All of Thomas's Comments + Replies

Ah, a conditional VAE! Small question: Am I the only one that reserves 'z' for the latent variables of the autoencoder? You seem to be using it as the 'predictor state' input. Or am I reading it wrong?

Now I understand your P(z|Q,A) better, as it's just the conditional generator. But, how do you get P(A|Q)? That distribution need not be the same for the human known set and the total set.

I was wondering what happens in deployment when you meet a z that's not in your P(z,Q,A) (ie very small p). Would you be sampling P(z|Q,A) forever?

1P.
You aren’t the only one, z is usually used for the latent, I just followed Paul’s notation to avoid confusion. P(A|Q) comes just from training on the QA pairs. But I did say “set any reasonable prior over answers”, because I expect P(z|Q,A) to be orders of magnitude higher for the right answer. Like I said in another comment, an image generator (that isn’t terrible) is incredibly unlikely to generate a cat from the input “dog”, so even big changes to the prior probably won’t matter much. That being said, machine learning rests on the IID assumption, regular reporters are no exception, they also incorporate P(A|Q), it’s just that here it is explicit. The whole point of VAEs is that the estimation of the probability of a sample is efficient (see section 2.1 here: https://arxiv.org/abs/1606.05908v1), so I don’t expect it to be a problem.
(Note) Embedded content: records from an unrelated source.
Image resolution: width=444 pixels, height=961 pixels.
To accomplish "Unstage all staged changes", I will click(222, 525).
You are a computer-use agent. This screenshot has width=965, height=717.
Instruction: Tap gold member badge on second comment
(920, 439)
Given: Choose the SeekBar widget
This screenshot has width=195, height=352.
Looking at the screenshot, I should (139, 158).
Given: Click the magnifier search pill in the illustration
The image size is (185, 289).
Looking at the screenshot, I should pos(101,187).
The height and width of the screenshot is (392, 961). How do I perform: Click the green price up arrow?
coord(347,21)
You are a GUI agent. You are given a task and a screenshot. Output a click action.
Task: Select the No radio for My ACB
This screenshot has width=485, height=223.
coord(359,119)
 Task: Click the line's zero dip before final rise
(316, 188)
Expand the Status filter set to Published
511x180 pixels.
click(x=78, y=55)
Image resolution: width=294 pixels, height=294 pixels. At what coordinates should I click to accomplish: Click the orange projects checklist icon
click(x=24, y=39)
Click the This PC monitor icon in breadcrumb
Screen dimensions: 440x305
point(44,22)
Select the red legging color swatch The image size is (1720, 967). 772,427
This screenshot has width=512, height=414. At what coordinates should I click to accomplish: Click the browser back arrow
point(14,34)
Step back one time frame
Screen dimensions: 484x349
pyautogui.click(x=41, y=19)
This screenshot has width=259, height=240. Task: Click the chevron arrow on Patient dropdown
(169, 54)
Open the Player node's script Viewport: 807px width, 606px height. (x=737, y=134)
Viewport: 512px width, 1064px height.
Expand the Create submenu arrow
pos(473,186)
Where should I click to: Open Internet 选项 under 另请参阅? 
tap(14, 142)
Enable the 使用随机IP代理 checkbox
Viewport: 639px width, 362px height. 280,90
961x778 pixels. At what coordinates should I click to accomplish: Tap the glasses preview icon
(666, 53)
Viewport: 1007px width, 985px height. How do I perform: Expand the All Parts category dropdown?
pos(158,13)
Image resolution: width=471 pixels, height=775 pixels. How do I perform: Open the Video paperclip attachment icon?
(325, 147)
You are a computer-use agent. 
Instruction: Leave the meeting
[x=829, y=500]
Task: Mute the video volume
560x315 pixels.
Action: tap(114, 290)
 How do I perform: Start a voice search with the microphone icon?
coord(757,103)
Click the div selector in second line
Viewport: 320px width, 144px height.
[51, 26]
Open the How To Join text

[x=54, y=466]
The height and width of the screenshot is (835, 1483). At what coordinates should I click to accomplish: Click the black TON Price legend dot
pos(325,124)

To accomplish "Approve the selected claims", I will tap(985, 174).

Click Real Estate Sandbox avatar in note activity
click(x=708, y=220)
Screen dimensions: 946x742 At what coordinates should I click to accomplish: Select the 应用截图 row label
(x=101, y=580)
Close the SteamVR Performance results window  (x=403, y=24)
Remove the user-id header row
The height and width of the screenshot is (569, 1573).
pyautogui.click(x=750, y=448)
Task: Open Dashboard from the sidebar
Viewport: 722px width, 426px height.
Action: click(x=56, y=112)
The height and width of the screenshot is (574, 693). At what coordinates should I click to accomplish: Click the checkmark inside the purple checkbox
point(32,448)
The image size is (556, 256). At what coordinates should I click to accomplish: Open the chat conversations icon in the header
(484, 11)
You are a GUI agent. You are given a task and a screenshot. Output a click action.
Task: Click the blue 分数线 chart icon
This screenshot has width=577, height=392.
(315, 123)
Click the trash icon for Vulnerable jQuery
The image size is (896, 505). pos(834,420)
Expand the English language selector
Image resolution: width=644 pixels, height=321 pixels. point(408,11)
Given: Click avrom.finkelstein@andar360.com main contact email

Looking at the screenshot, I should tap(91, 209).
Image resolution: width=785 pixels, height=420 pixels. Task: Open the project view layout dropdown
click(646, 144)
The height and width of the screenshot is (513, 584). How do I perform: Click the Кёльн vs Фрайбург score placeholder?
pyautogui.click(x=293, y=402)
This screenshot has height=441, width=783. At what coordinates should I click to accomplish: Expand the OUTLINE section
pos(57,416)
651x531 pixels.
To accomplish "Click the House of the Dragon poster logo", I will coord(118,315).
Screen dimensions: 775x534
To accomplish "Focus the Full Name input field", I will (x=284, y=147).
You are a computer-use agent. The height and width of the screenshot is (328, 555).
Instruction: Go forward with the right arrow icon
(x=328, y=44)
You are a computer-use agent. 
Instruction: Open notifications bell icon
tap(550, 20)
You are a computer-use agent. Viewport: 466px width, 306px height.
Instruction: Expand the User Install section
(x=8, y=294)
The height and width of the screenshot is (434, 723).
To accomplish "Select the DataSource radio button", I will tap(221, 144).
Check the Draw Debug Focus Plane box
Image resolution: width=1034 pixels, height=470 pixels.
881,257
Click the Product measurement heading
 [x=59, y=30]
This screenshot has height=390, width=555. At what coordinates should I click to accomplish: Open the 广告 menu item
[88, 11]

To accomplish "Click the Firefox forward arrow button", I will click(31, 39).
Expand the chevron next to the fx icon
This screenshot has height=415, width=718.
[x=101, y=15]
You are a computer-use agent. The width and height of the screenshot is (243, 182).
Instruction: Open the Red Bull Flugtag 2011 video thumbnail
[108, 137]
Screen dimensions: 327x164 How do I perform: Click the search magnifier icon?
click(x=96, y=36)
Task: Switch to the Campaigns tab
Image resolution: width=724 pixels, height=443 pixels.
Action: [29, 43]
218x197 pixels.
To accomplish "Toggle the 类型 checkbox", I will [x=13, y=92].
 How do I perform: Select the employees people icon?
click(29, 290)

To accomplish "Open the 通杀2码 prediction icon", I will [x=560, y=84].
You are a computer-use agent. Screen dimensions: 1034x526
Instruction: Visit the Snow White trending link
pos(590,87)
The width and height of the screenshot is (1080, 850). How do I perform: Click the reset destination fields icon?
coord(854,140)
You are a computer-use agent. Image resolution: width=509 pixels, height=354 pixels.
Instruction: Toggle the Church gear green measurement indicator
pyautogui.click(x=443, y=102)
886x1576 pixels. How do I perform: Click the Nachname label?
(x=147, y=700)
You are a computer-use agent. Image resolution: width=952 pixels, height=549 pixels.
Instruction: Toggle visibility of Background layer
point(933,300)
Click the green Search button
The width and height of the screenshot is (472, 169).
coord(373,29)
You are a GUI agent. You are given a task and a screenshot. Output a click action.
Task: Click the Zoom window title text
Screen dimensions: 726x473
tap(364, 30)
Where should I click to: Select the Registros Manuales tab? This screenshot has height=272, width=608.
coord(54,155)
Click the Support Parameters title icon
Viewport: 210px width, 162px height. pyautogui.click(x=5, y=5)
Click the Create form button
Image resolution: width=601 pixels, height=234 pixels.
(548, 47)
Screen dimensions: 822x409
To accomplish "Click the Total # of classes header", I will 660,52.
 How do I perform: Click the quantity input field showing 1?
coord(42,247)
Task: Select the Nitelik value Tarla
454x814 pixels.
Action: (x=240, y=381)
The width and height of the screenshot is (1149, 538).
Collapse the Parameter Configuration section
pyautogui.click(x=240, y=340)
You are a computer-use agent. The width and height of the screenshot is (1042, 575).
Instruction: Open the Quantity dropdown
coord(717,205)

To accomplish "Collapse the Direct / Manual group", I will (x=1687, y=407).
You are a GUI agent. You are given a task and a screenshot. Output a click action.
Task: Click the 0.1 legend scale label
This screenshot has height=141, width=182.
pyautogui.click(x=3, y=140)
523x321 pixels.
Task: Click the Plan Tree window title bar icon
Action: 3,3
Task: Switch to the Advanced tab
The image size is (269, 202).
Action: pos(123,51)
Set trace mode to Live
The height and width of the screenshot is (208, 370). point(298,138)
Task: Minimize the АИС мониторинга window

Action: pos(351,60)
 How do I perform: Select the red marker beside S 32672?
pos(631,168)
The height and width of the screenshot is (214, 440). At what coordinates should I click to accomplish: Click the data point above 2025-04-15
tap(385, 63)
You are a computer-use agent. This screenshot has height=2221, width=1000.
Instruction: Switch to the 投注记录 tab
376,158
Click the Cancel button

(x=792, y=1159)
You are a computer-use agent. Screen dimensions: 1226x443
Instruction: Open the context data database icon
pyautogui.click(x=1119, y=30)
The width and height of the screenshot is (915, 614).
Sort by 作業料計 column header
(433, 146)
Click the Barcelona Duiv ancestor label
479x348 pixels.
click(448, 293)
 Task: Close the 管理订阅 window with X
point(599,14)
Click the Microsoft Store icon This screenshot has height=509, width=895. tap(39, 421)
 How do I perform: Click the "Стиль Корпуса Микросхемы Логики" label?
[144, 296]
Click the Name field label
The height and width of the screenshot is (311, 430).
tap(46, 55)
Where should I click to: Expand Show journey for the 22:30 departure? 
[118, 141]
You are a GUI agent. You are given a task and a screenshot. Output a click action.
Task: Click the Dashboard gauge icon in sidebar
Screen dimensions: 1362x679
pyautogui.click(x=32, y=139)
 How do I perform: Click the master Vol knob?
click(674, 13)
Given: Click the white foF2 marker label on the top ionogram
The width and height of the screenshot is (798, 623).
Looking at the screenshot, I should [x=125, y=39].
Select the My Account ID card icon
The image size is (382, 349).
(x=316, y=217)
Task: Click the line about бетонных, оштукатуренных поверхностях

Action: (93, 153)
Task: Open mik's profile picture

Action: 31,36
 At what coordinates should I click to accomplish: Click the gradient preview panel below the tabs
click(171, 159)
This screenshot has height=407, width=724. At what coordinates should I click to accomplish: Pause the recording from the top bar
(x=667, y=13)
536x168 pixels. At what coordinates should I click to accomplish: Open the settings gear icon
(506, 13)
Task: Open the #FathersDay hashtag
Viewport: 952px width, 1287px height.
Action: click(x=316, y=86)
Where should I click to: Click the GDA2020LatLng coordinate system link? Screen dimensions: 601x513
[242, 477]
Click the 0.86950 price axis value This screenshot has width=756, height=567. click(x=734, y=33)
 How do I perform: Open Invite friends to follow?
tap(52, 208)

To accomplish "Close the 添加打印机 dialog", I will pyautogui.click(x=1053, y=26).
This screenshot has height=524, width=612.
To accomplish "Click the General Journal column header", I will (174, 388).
Could be! Though, in my head I see it as a self centering monte carlo sampling of a distribution mimicking some other training distribution, GANs not being the only one in that group. The drawback is that you can never leave that distribution; if your training is narrow, your model is narrow.

Ah, I missed that it was a generative model. If you don't mind I'd like to extend this discussion a bit. I think it's valuable (and fun).

I do still think it can go wrong. The joint distribution can shift after training by confounding factors and effect modification. And the latter is more dangerous, because for the purposes of reporting the confounder matters less (I think), but effect modification can move you outside any distribution you've seen in training. And it can be something really stupid you forgot in your training set, like the action to turn of... (read more)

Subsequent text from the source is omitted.